** What the task asks **
With pictures omitted, the line containing "Viewport: 1366px width, 768px height." and all later lines of the records below are to be restated word for word.

── Material to process ──

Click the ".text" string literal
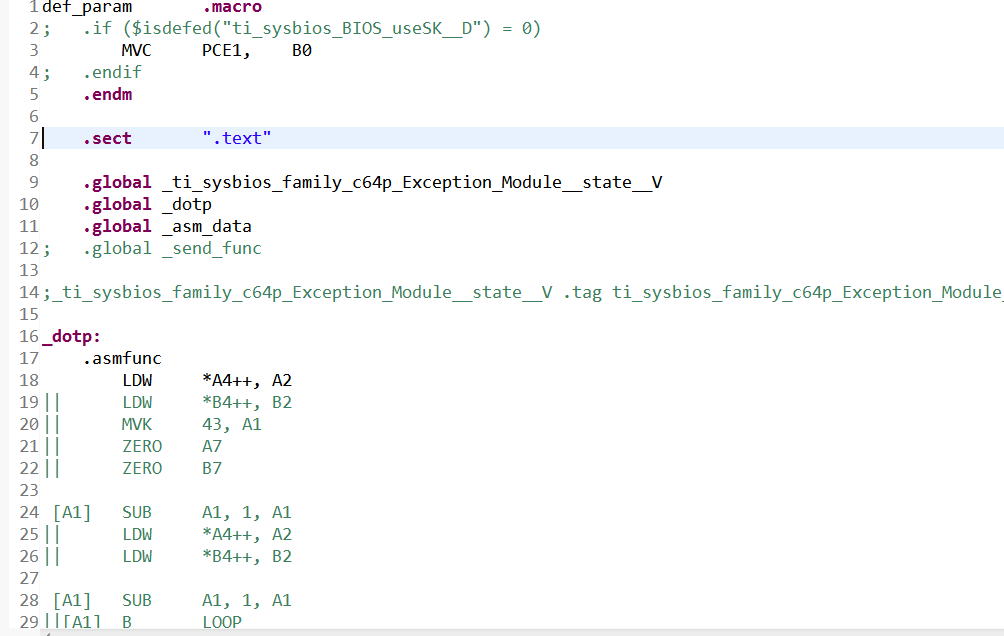1004x636 pixels. 237,138
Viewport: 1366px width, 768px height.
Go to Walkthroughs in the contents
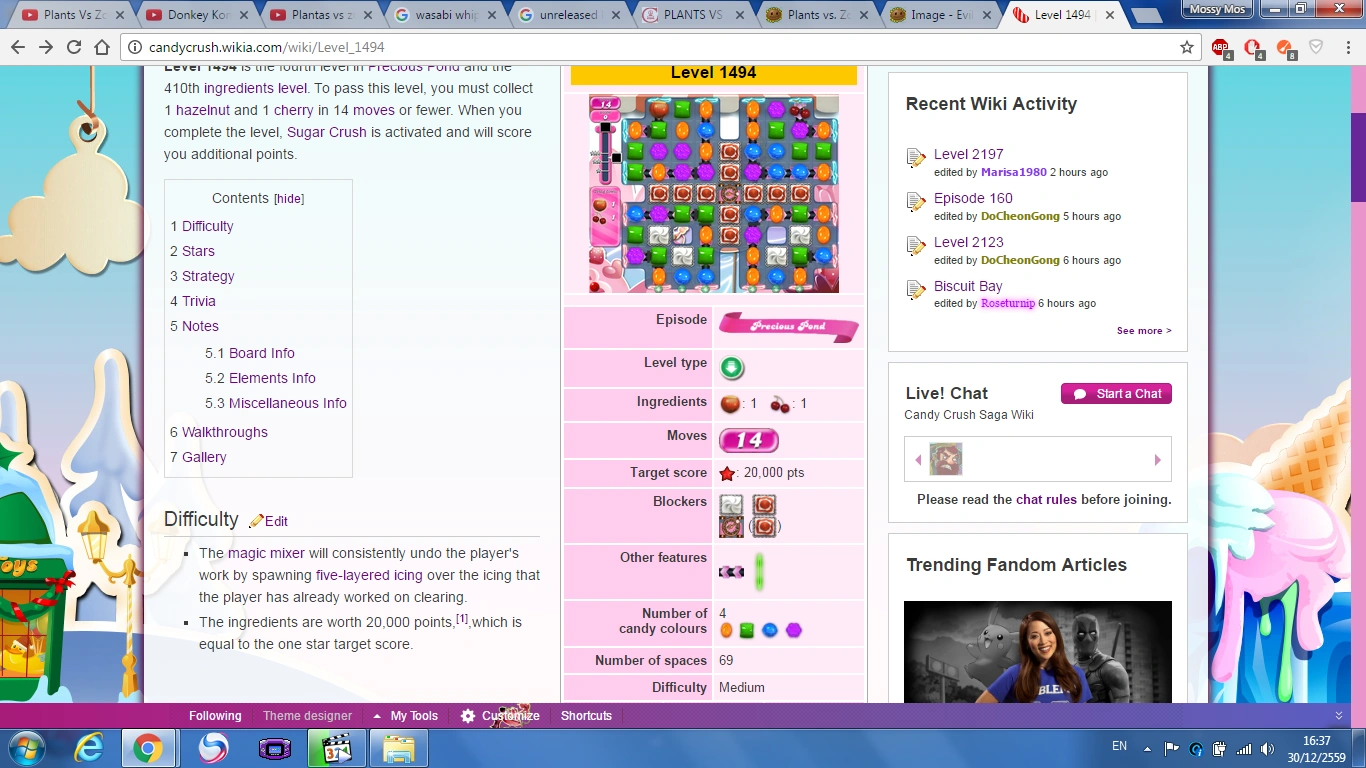[x=224, y=432]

───

** Answer box **
Viewport: 1366px width, 768px height.
Go to Walkthroughs in the contents
[x=224, y=432]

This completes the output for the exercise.